3. Befindet sich das Kind nach der Trennung der Eltern nicht mehr im Haushalt beider Elternteile, wird der mit dem Kind zusammenlebende Elternteil vorrangig kindergeldberechtigt. Die Trennung lässt die Rechtswirkungen der früheren gemeinsamen Berechtigtenbestimmung entfallen. Wird danach (z.B. aufgrund eines Versöhnungsversuchs, der eine Zusammenveranlagung ermöglichen kann) wieder ein gemeinsamer Haushalt begründet, bedarf es einer neuen Berechtigtenbestimmung; die gegenstandslos gewordene Berechtigtenbestimmung lebt nicht wieder auf. Tatsächlich besteht für diesen Zeitraum, was das Urteil nicht ausführt, eine ungelöste Anspruchskonkurrenz, die durch Einigung der Eltern oder Entscheidung des Familiengerichts gelöst werden muss.

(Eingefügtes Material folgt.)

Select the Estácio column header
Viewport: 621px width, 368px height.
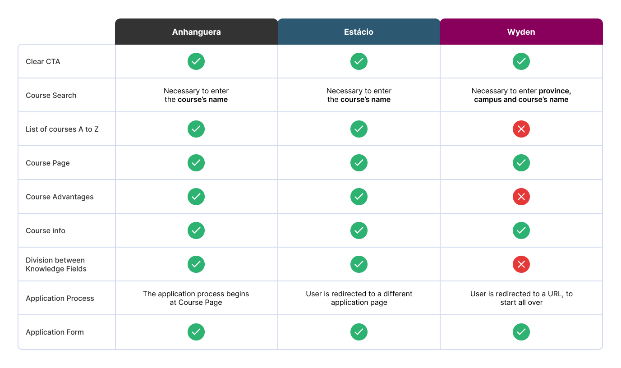click(x=359, y=32)
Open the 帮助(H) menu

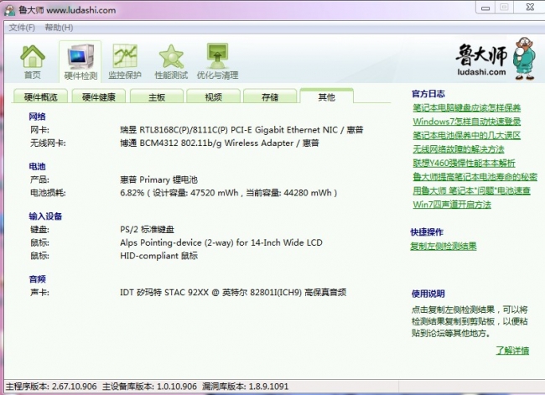click(x=59, y=28)
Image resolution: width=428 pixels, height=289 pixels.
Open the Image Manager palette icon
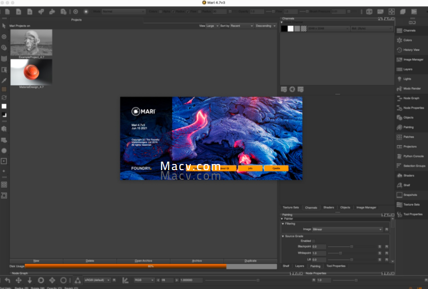399,59
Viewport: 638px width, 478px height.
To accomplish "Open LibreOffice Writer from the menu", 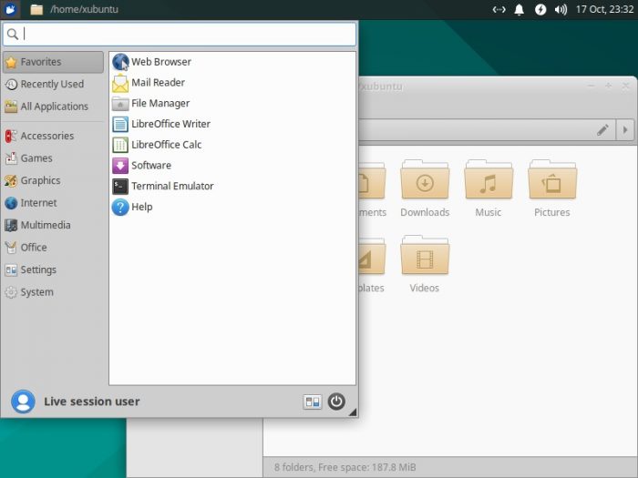I will pos(170,124).
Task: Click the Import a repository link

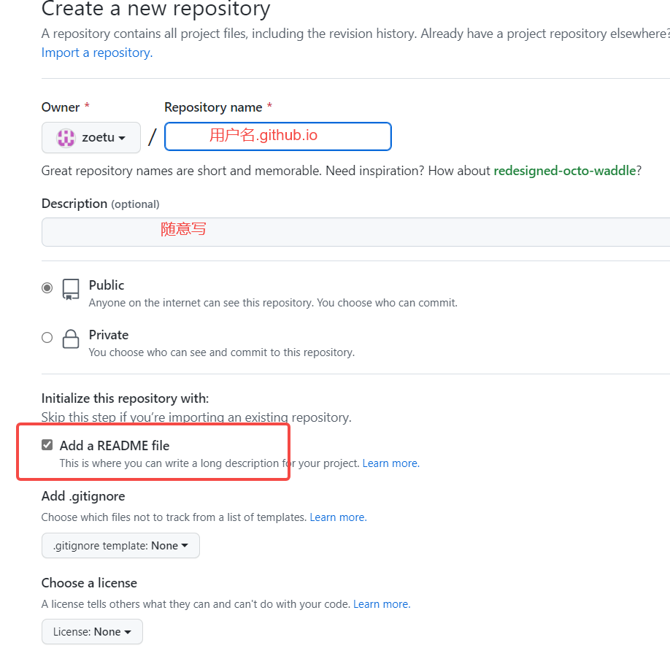Action: [93, 52]
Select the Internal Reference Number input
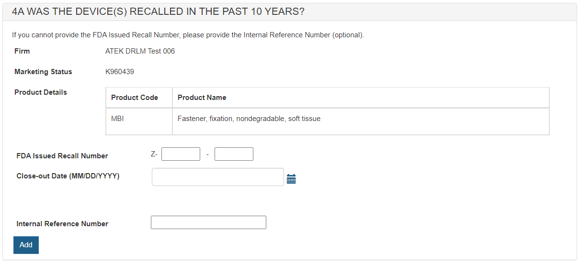The width and height of the screenshot is (580, 264). pyautogui.click(x=208, y=222)
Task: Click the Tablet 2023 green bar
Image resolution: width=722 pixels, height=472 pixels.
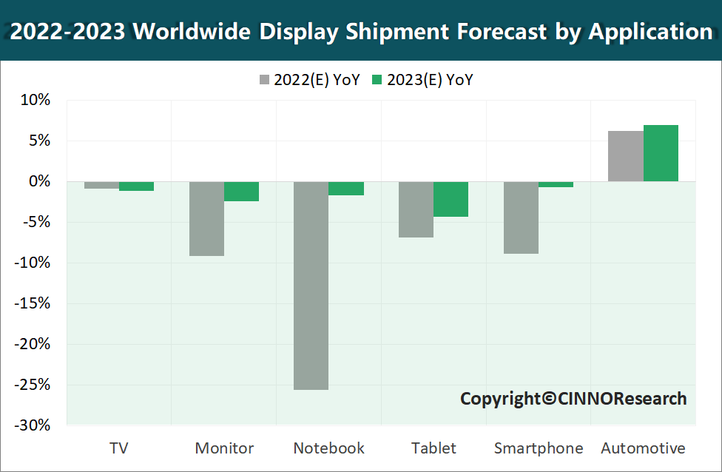Action: coord(451,199)
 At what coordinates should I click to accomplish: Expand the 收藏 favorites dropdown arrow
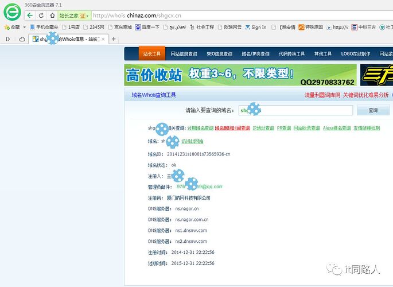coord(24,27)
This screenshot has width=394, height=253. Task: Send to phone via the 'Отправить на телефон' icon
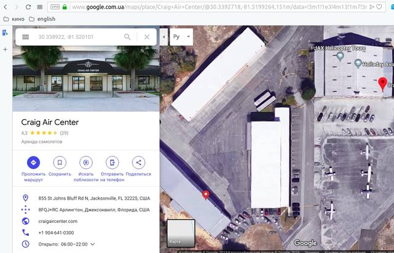(112, 163)
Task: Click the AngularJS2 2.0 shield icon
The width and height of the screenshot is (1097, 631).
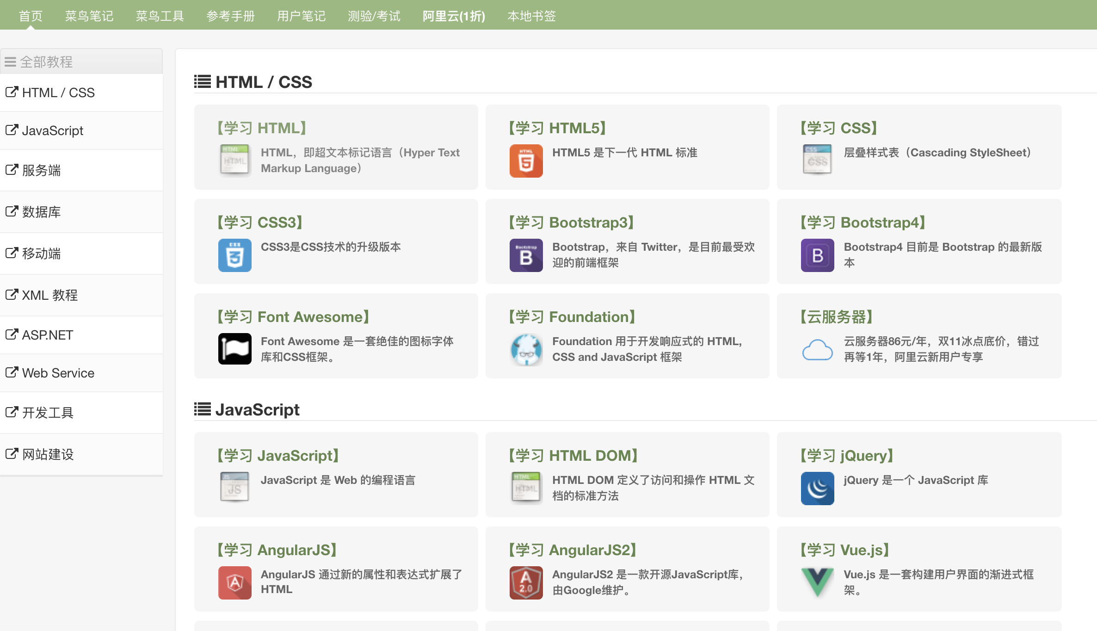Action: (x=526, y=583)
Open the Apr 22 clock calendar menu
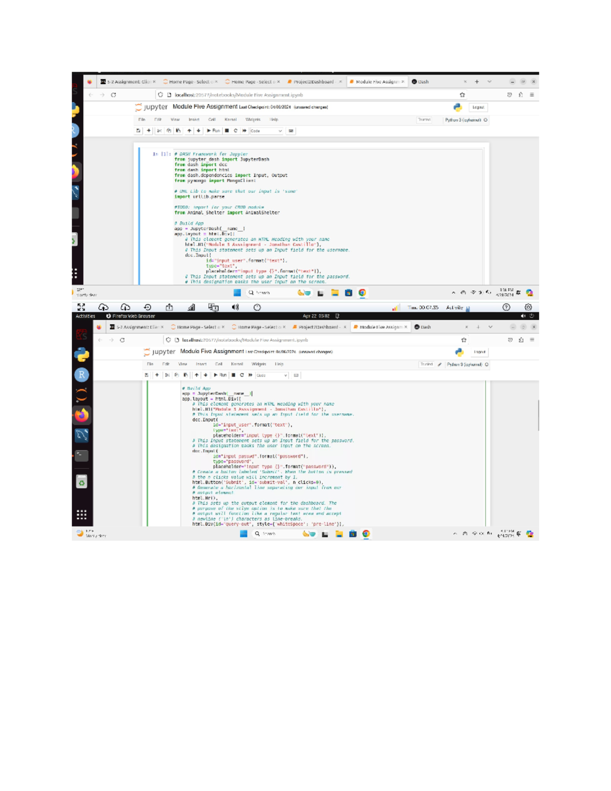 [x=316, y=316]
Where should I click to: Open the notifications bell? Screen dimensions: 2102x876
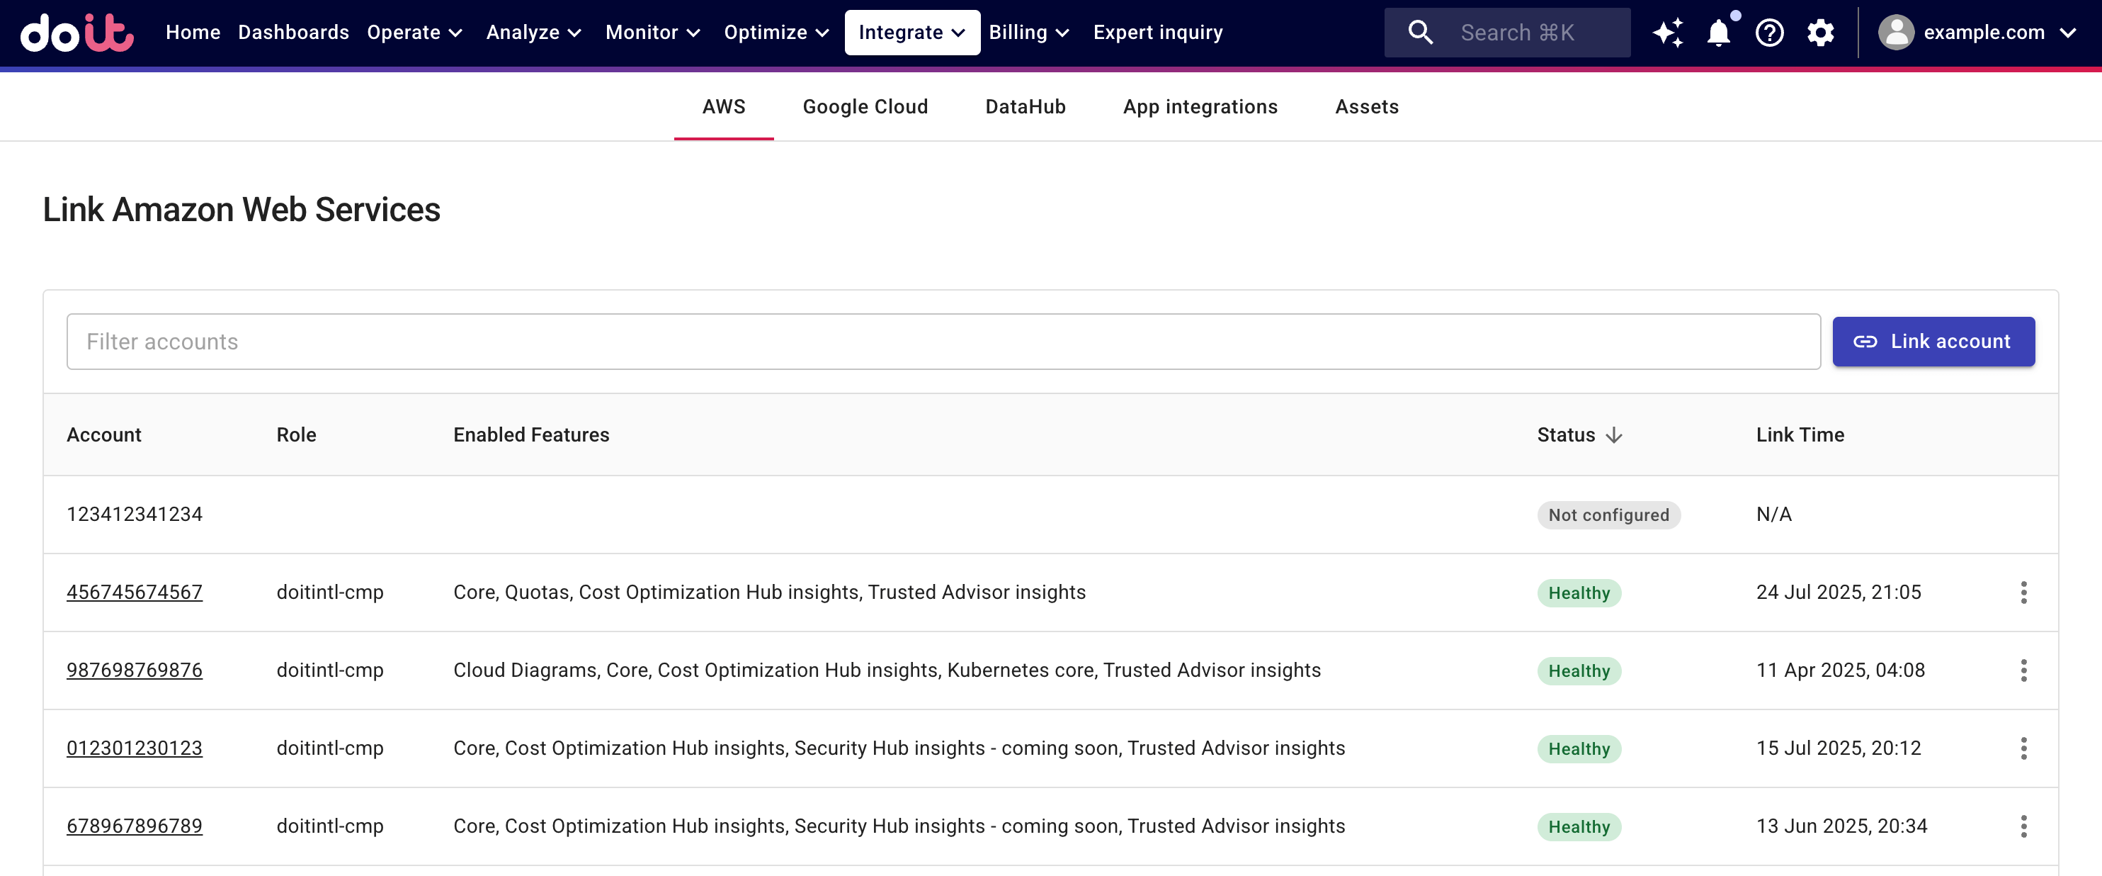pos(1718,33)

4. Es ist ein häufiger Fehler, dass der Elternteil, zu dessen Gunsten das Kindergeld aufgrund der Berechtigtenbestimmung festgesetzt worden war, die Familienkasse nicht über die Beendigung seiner Obhut in Kenntnis setzt, sondern sie lediglich anweist, künftig auf das Konto des anderen Elternteils zu zahlen. Die Familienkasse muss dann, sobald sie von der Änderung der Haushaltszugehörigkeit des Kindes erfährt, die bisherige Kindergeldfestsetzung rückwirkend aufheben und zugunsten des anderen Elternteils neu festsetzen (§ 70 Abs. 2 EStG). Das Kindergeld wird dann an den anderen Elternteil ausgezahlt, während es von dem als berechtigt bestimmten Elternteil zurückgefordert wird, da dieser trotz der nachfolgenden Zahlung an einen Dritten Leistungsempfänger i.S.d. § 37 Abs. 2 AO bleibt (BFH, Urteil vom 10.3.2016, III R 29/15, BFH/NV 2016, 1278).